Data records:
<<<<

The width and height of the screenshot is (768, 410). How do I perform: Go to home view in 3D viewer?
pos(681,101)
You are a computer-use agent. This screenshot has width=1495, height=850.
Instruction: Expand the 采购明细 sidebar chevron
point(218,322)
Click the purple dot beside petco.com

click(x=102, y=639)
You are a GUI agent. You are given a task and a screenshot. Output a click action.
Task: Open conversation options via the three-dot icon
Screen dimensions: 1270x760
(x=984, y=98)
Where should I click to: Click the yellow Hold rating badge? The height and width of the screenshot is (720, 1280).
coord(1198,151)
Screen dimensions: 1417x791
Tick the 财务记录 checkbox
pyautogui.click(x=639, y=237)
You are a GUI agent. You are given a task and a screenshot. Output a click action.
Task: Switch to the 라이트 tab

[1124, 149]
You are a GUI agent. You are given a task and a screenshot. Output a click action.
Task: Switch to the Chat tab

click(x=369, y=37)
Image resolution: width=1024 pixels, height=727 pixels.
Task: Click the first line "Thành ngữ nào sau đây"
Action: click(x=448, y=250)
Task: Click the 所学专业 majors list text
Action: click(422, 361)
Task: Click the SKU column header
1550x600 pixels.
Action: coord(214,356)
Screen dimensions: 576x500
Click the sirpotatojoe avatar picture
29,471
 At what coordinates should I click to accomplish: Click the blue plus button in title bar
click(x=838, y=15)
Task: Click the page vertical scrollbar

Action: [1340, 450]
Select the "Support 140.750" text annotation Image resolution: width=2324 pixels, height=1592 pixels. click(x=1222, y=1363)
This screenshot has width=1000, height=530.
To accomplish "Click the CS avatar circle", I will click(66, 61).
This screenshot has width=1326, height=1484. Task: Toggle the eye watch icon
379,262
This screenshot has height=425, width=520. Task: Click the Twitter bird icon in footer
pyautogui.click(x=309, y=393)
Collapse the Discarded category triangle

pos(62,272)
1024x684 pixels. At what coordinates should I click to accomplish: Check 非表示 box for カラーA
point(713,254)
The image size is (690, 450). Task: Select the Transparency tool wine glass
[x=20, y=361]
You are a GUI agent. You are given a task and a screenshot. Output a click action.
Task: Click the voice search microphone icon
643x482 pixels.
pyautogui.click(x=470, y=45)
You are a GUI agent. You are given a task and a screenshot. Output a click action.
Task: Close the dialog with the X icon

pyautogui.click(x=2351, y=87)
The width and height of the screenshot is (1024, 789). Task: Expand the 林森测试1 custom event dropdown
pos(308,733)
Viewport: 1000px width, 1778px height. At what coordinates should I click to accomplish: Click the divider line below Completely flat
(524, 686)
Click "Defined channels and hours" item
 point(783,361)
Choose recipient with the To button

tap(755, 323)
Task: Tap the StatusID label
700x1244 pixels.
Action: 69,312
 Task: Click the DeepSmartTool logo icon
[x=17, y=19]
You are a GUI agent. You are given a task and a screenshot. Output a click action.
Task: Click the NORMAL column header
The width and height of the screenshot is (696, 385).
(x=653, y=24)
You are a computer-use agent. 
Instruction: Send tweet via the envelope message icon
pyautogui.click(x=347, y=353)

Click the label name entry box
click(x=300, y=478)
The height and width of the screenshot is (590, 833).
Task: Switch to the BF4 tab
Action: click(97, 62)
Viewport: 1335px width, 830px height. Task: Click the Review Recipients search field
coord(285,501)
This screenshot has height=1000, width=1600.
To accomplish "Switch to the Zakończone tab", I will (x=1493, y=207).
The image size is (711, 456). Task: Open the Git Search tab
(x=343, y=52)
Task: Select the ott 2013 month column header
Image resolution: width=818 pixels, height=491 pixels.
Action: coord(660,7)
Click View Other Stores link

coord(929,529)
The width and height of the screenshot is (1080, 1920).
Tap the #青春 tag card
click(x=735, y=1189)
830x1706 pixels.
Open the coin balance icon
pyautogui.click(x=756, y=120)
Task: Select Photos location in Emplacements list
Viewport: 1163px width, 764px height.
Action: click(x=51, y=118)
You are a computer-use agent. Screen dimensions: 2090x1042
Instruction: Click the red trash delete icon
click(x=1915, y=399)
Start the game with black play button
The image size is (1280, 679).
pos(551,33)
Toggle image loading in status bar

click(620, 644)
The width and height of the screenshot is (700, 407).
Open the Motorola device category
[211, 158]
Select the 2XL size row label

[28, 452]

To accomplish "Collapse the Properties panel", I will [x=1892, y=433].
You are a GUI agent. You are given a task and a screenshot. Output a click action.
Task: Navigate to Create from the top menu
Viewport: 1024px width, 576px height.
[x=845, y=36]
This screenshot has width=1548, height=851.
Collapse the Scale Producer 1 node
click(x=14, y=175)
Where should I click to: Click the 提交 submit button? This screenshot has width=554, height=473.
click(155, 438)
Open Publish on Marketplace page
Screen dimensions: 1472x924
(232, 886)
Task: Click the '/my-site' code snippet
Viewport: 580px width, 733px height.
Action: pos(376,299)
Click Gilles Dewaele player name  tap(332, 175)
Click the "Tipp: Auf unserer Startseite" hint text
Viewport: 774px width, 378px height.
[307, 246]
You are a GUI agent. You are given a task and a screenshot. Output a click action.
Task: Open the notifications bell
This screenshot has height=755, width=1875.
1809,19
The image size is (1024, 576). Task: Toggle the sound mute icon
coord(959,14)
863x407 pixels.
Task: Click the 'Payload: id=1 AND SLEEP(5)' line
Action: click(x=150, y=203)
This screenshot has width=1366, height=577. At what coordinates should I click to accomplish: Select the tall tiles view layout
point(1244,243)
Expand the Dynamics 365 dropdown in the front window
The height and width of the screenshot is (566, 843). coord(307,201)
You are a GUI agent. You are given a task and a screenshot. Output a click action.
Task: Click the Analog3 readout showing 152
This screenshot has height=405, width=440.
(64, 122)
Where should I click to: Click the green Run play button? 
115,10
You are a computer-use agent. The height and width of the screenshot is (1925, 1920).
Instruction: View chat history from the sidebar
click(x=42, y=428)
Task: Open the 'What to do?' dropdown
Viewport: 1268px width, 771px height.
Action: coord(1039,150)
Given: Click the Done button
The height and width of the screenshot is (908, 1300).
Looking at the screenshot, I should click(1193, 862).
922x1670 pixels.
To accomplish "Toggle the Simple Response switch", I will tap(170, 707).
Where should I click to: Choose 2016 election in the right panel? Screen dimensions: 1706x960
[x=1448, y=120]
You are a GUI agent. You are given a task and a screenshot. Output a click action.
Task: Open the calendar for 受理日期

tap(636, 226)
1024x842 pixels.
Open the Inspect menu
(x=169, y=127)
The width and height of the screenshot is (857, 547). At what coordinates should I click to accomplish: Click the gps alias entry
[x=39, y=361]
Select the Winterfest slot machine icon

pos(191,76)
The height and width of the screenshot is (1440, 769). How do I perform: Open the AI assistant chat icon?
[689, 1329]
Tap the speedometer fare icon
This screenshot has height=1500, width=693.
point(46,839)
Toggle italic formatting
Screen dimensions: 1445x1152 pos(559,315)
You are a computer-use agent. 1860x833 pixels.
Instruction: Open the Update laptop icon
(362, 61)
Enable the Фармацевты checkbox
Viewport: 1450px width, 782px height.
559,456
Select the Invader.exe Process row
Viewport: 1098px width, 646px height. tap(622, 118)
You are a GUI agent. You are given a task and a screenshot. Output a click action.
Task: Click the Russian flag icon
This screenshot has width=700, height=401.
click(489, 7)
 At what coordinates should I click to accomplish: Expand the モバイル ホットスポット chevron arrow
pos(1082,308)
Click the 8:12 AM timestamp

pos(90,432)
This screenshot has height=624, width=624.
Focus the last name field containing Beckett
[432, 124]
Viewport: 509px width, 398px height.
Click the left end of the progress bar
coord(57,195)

>>>>

• **Work to be completed**
In the data above, each line holding "column" is to be found and copied.

• **Completed task**
Task: Click the SKU column header
Task: Click the NORMAL column header
Task: Select the ott 2013 month column header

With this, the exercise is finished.